INPUT DATA:
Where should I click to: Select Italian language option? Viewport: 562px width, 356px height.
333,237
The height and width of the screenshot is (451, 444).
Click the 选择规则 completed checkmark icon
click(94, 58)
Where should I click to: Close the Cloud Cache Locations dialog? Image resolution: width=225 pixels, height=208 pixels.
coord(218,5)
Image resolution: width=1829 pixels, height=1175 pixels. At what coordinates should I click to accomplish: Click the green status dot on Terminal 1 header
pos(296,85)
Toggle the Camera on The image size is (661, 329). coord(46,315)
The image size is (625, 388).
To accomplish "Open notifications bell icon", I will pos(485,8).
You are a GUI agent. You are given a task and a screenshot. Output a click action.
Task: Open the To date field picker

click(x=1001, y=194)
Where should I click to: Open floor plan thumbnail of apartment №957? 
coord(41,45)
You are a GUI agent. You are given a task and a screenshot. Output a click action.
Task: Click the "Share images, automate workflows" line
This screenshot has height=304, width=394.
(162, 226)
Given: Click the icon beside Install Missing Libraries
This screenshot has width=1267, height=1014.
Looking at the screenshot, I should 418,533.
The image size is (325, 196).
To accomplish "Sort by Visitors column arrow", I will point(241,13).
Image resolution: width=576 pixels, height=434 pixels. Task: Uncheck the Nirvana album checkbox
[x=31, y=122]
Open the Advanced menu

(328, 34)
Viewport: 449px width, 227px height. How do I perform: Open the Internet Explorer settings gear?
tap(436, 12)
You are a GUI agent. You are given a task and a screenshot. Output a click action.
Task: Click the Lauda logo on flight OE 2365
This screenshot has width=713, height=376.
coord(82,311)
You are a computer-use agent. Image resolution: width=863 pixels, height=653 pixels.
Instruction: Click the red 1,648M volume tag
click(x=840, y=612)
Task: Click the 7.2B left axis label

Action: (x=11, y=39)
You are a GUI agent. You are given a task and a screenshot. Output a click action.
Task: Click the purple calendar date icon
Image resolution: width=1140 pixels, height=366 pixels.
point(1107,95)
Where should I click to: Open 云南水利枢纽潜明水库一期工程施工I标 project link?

WHAT THIS TASK INVOLVES:
Copy out all of the items above without any changes.

EXERCISE RESPONSE:
Where should I click to: Select Italian language option? Viewport: 562px width, 356px height.
333,237
The height and width of the screenshot is (451, 444).
Click the 选择规则 completed checkmark icon
click(94, 58)
Where should I click to: Close the Cloud Cache Locations dialog? Image resolution: width=225 pixels, height=208 pixels.
coord(218,5)
Image resolution: width=1829 pixels, height=1175 pixels. At what coordinates should I click to accomplish: Click the green status dot on Terminal 1 header
pos(296,85)
Toggle the Camera on The image size is (661, 329). coord(46,315)
The image size is (625, 388).
To accomplish "Open notifications bell icon", I will pos(485,8).
You are a GUI agent. You are given a task and a screenshot. Output a click action.
Task: Open the To date field picker

click(x=1001, y=194)
Where should I click to: Open floor plan thumbnail of apartment №957? 
coord(41,45)
You are a GUI agent. You are given a task and a screenshot. Output a click action.
Task: Click the "Share images, automate workflows" line
This screenshot has height=304, width=394.
(162, 226)
Given: Click the icon beside Install Missing Libraries
This screenshot has width=1267, height=1014.
Looking at the screenshot, I should 418,533.
The image size is (325, 196).
To accomplish "Sort by Visitors column arrow", I will point(241,13).
Image resolution: width=576 pixels, height=434 pixels. Task: Uncheck the Nirvana album checkbox
[x=31, y=122]
Open the Advanced menu

(328, 34)
Viewport: 449px width, 227px height. How do I perform: Open the Internet Explorer settings gear?
tap(436, 12)
You are a GUI agent. You are given a task and a screenshot. Output a click action.
Task: Click the Lauda logo on flight OE 2365
This screenshot has width=713, height=376.
coord(82,311)
You are a computer-use agent. Image resolution: width=863 pixels, height=653 pixels.
Instruction: Click the red 1,648M volume tag
click(x=840, y=612)
Task: Click the 7.2B left axis label

Action: (x=11, y=39)
You are a GUI agent. You are given a task and a screenshot. Output a click action.
Task: Click the purple calendar date icon
Image resolution: width=1140 pixels, height=366 pixels.
point(1107,95)
Where should I click to: Open 云南水利枢纽潜明水库一期工程施工I标 project link?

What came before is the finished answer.